■ What the task asks: Starting from the first line, transcribe the whole listing exactly.

■ Extracted information:
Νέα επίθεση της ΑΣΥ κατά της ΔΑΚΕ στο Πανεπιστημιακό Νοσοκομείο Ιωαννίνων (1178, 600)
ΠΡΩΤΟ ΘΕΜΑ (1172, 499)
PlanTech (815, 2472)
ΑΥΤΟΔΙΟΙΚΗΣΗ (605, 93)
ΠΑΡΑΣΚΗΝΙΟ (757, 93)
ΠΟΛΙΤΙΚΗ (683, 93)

■ Answer section:
Νέα επίθεση της ΑΣΥ κατά της ΔΑΚΕ στο Πανεπιστημιακό Νοσοκομείο Ιωαννίνων (1178, 600)
ΠΡΩΤΟ ΘΕΜΑ (1172, 499)
PlanTech (815, 2472)
ΑΥΤΟΔΙΟΙΚΗΣΗ (605, 93)
ΠΑΡΑΣΚΗΝΙΟ (757, 93)
ΠΟΛΙΤΙΚΗ (683, 93)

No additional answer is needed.